Break through in one and a half minutes. I used xor, but the title was Not (laughs).
x = int(input())
print(x ^ 1)
Break through in 2 minutes. One of the ends should be the maximum.
a, b, c, d = map(int, input().split())
print(max(a * c, a * d, b * c, b * d))
Break through in 5 minutes. Subtract the number of combinations that do not contain 0 and the number of combinations that do not contain 9 from the number of all combinations, and then the number of combinations that do not contain both 0 and 9 is doubled. The answer is what I added back.
m = 1000000007
N = int(input())
print((pow(10, N, m) - pow(9, N, m) * 2 + pow(8, N, m)) % m)

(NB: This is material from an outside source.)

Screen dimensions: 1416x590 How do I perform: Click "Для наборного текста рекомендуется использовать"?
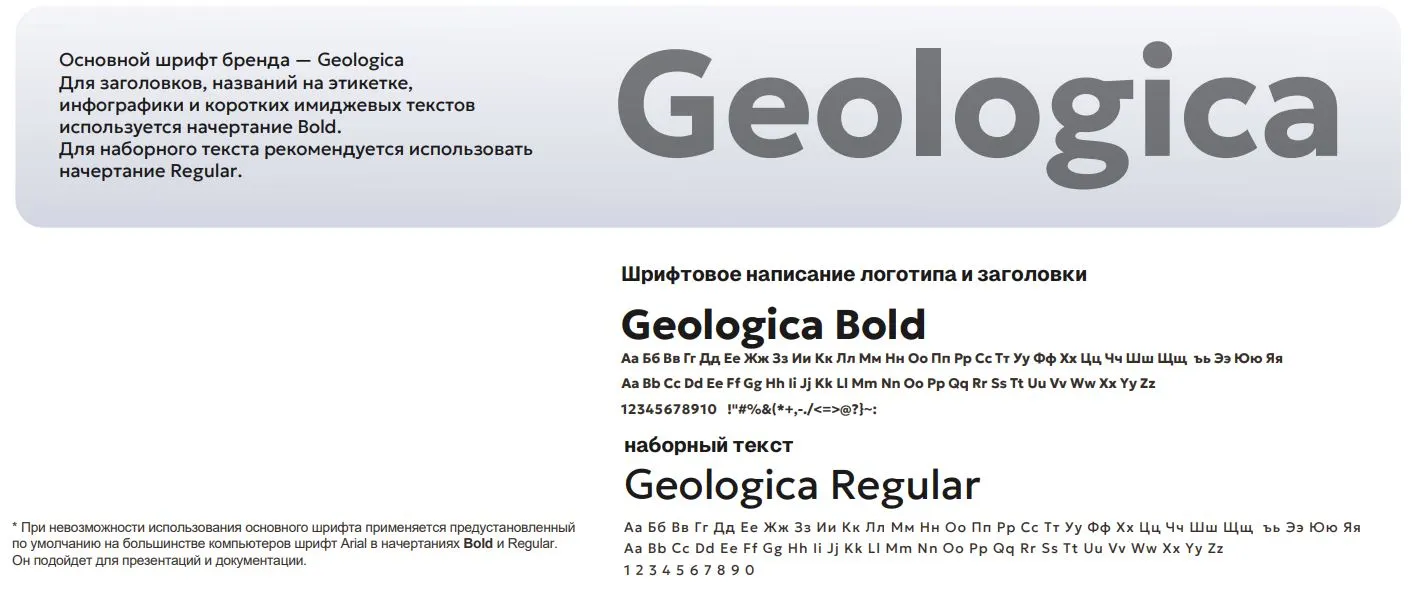(295, 149)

Break through in 29 minutes. When the length of the sequence is n, when S-3 × n is distributed to n, if you are groaning about the number of divisions, you think that you will insert a partition bar ABC132D --Blue and Red Balls I solved it. The number of cases to allow duplication from n types and select r is n </ sub> > H r </ sub> = n + r−1 </ sub> C r </ sub> street.
def make_factorial_table(n):
result = [0] * (n + 1)
result[0] = 1
for i in range(1, n + 1):
result[i] = result[i - 1] * i % m
return result
def mcomb(n, k):
if n == 0 and k == 0:
return 1
if n < k or k < 0:
return 0
return fac[n] * pow(fac[n - k], m - 2, m) * pow(fac[k], m - 2, m) % m
m = 1000000007
S = int(input())
fac = make_factorial_table(S + 10)
result = 0
for i in range(1, S // 3 + 1):
result += mcomb(S - i * 3 + i - 1, i - 1)
result %= m
print(result)
I couldn't break through. I was confident that this problem was solved so much, and when I googled at "Maximum Manhattan Distance", it came out after all orz.